It really is tough. I have said that. And it’s tough because she’s like a 40 year old in a 12 year old body. Seriously. The answer is never good enough then she talks it out loud to herself and comes to the conclusion her father wouldn’t do that. Which is hard for me. For what has really happened the kid is so well adjusted. She’s got a dad who does love her, a stepmother who loves her, and a mom who loves her and she knows M does too. And her parents still get along and are kind to each other . It’s what you hope for in divorce. I don’t want all I strived for to be spoiled for her.

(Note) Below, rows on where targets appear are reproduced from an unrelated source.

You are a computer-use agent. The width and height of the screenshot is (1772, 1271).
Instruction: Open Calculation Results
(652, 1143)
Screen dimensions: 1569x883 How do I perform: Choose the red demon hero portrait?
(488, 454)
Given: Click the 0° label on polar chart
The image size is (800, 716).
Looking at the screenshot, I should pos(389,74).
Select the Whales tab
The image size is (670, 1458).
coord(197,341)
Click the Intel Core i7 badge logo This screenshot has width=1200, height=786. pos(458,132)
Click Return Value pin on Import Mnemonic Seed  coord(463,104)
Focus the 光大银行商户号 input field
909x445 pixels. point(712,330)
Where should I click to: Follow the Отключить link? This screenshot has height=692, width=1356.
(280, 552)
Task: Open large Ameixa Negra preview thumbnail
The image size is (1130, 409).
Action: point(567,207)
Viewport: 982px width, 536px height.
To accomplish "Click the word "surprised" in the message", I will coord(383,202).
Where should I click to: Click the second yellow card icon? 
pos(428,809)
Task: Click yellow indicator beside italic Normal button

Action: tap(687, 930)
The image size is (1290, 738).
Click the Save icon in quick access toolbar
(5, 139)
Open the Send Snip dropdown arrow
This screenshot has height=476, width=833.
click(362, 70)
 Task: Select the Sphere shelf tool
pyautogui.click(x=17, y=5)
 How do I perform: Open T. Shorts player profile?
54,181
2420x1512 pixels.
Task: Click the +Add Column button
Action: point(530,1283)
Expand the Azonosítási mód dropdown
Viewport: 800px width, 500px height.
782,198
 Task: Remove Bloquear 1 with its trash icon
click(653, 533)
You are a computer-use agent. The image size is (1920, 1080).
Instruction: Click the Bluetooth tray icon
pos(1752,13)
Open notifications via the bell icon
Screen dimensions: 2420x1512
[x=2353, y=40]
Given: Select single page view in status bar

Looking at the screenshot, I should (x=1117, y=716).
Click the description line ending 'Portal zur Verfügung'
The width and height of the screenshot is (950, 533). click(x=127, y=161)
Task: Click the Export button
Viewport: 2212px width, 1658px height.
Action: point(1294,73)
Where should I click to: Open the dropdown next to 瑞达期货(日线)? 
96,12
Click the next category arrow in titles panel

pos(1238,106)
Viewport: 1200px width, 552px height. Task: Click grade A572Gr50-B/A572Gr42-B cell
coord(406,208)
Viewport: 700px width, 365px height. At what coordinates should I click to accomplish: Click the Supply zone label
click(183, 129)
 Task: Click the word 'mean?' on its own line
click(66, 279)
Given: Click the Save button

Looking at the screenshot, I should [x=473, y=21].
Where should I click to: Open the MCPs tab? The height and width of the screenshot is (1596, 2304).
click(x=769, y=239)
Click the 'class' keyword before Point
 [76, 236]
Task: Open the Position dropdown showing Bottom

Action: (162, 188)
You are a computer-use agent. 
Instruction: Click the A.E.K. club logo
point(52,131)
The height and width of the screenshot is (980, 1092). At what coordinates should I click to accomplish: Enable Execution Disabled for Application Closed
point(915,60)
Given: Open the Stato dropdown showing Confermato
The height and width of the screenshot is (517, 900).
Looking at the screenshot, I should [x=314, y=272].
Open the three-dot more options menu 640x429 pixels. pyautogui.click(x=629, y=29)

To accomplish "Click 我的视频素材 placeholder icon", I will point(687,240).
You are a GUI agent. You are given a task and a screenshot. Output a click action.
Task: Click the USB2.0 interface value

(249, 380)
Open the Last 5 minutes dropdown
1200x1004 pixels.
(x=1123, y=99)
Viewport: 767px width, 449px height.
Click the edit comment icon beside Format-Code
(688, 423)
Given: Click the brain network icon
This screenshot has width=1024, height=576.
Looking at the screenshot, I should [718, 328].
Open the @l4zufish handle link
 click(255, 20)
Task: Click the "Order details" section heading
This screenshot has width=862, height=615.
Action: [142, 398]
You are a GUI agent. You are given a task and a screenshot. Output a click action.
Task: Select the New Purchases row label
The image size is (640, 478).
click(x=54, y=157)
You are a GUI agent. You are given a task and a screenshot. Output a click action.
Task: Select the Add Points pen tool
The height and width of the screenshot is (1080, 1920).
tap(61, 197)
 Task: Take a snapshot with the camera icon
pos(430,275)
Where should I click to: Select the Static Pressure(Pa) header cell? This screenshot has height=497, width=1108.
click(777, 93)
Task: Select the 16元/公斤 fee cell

On a different note..... I am pleasantly surprised by M’s actions lately. He invited me everywhere and wants to spend lots of time with me and us. He invited me to his house do a BBQ today and a friends party saturday. I’ll have D11 tomorrow and he has his son both days. Then we go away together. He has been bulges inclusive of us and will spend most of his kid-time with us/me. Friday night D11 is having a friend sleep over my house. He will have Friday together with his son. I of course work. It’s been really nice. In 2 weeks, he will be going away and kind of off the grid. I’ll be in the Nash for a few of those days at a bachelorette party! D11 will be away. And as excited as he is to have this solo vacay he does say legit he wished I could have made it. I guess we are settling in nicely.
I still have insecurities about how I am in a relationship. I am really trying to keep them in check. I need to dig deep for that self confidence and know I am a catch. I am imperfect, but I’ve got a lot to offer. And I need to carry that with confidence.